> [What to work on]
Reproduce the records that follow exactly; any picture among them stays out.
=-=-=
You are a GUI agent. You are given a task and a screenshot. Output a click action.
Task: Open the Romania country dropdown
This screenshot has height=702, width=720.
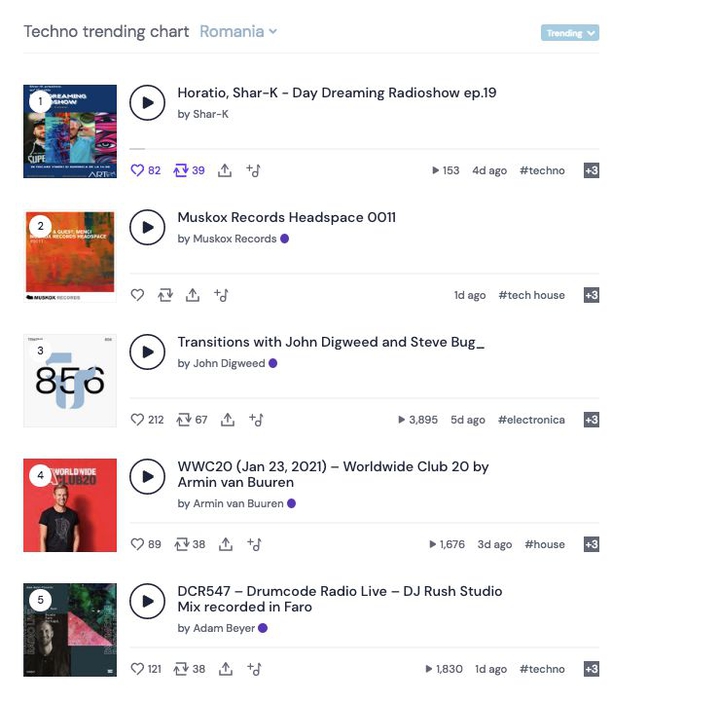coord(238,31)
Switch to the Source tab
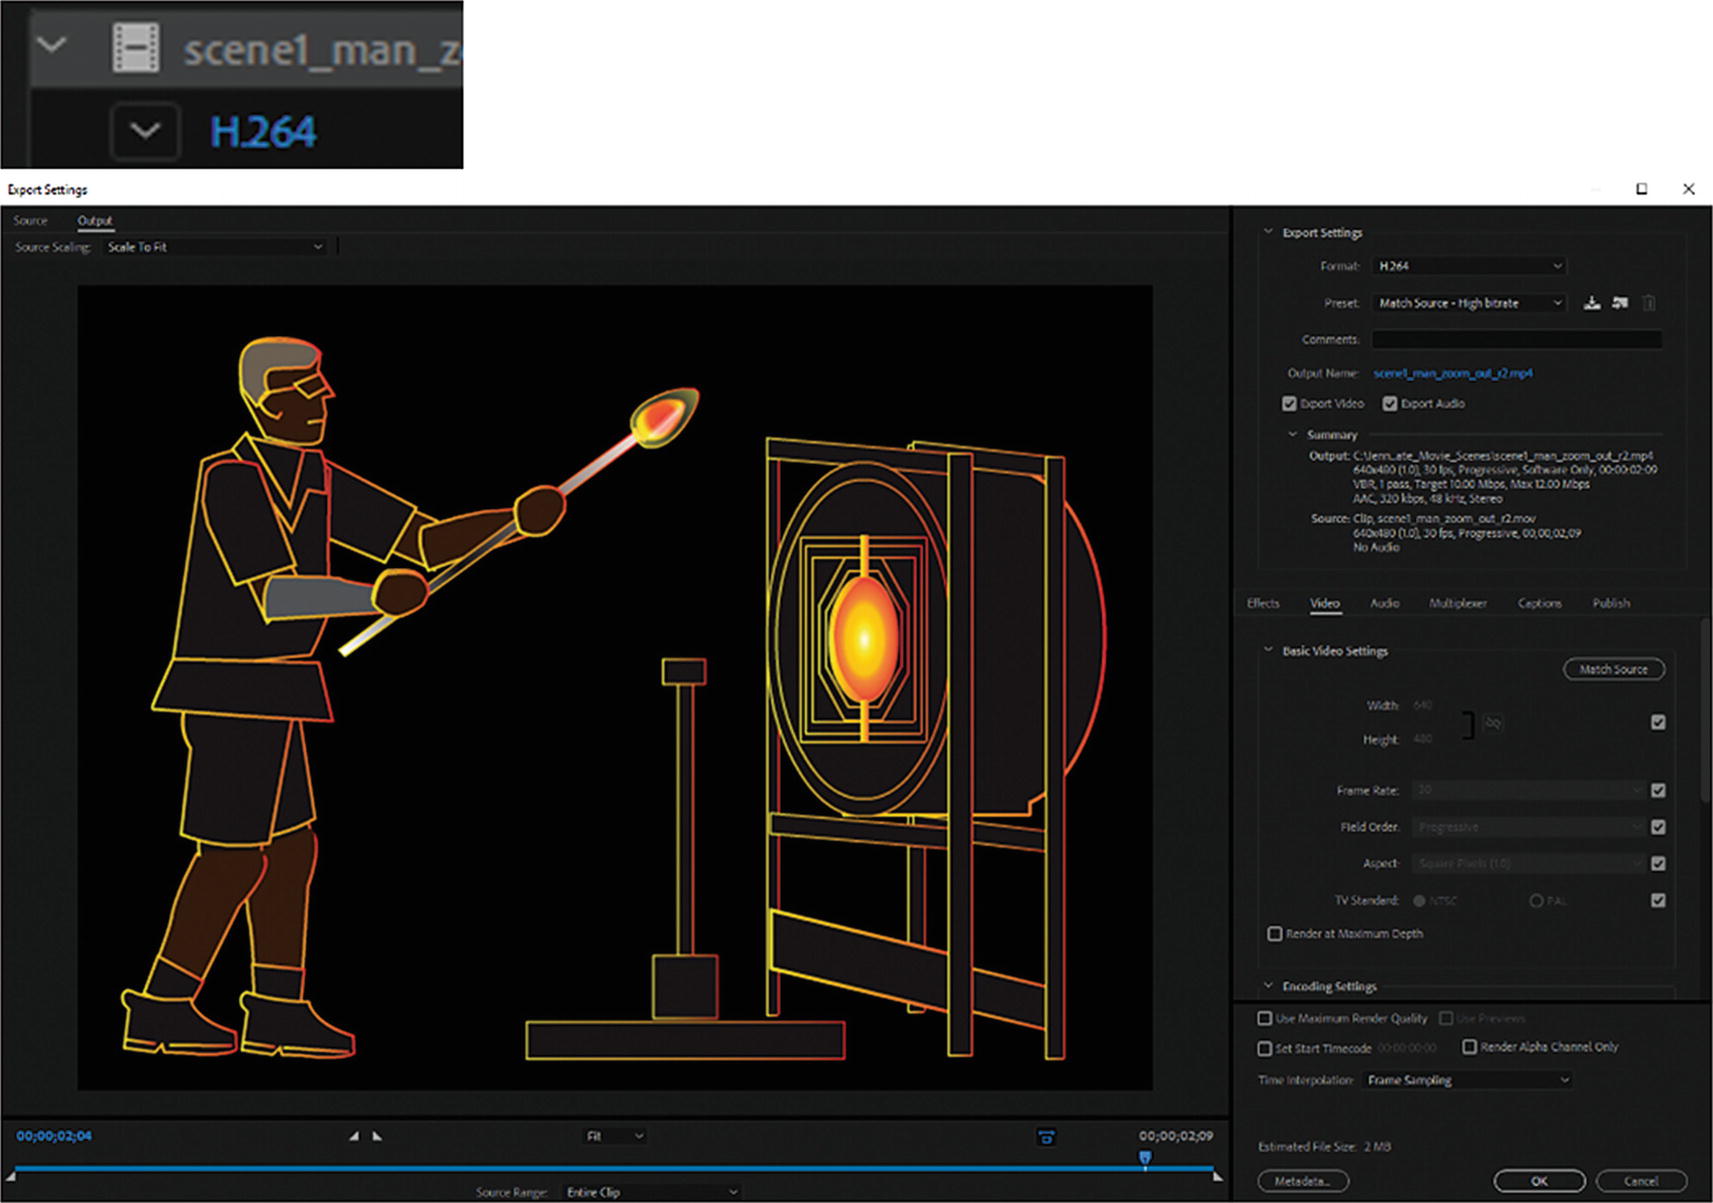Viewport: 1713px width, 1203px height. point(31,221)
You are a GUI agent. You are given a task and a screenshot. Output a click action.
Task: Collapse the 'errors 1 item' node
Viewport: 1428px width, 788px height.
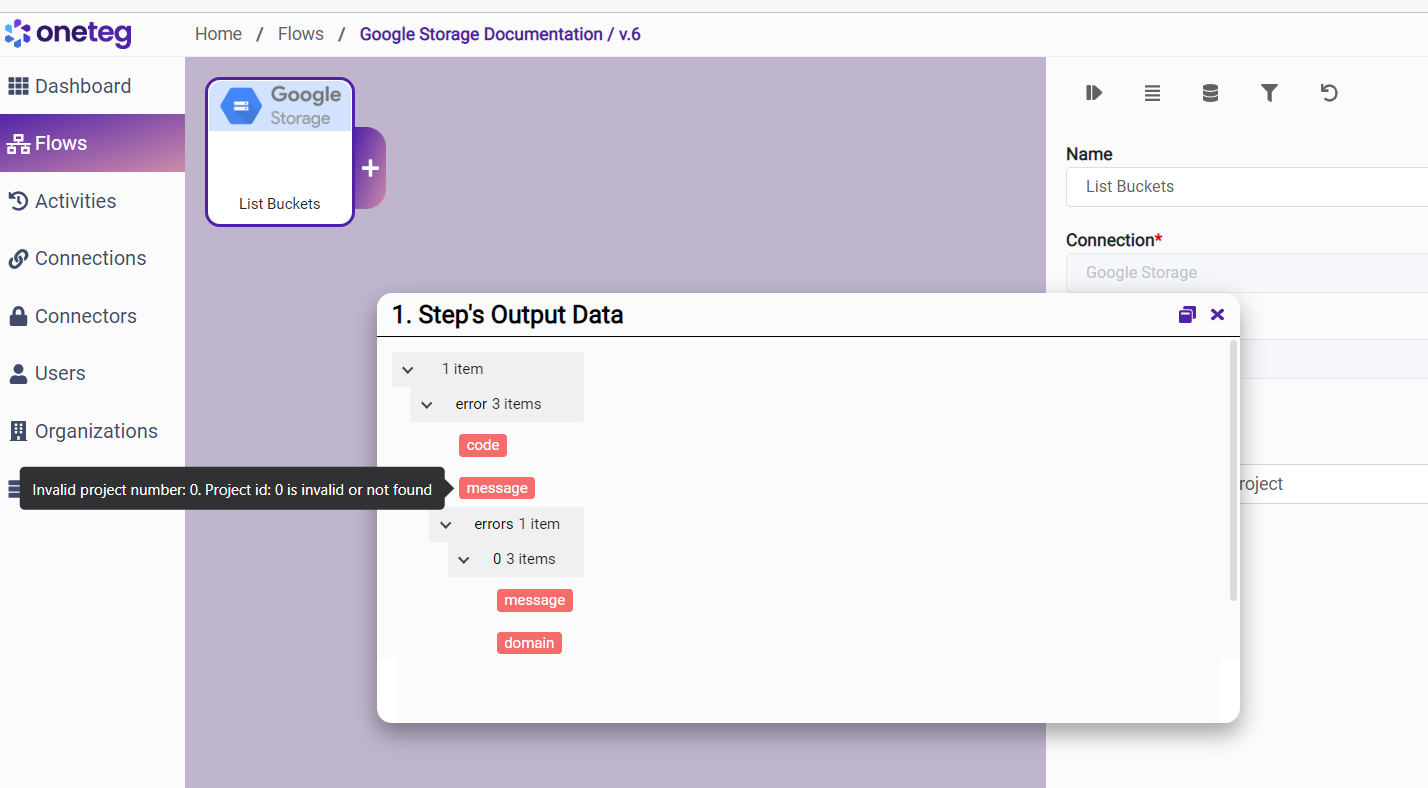coord(446,525)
=-=-=
> [Expected answer]
You are a GUI agent. You are given a task and a screenshot. Output a click action.
Task: Open the Romania country dropdown
This screenshot has height=702, width=720.
coord(238,31)
Switch to the Source tab
Viewport: 1713px width, 1203px height. point(31,221)
You are a GUI agent. You are given a task and a screenshot. Output a click action.
Task: Collapse the 'errors 1 item' node
Viewport: 1428px width, 788px height.
coord(446,525)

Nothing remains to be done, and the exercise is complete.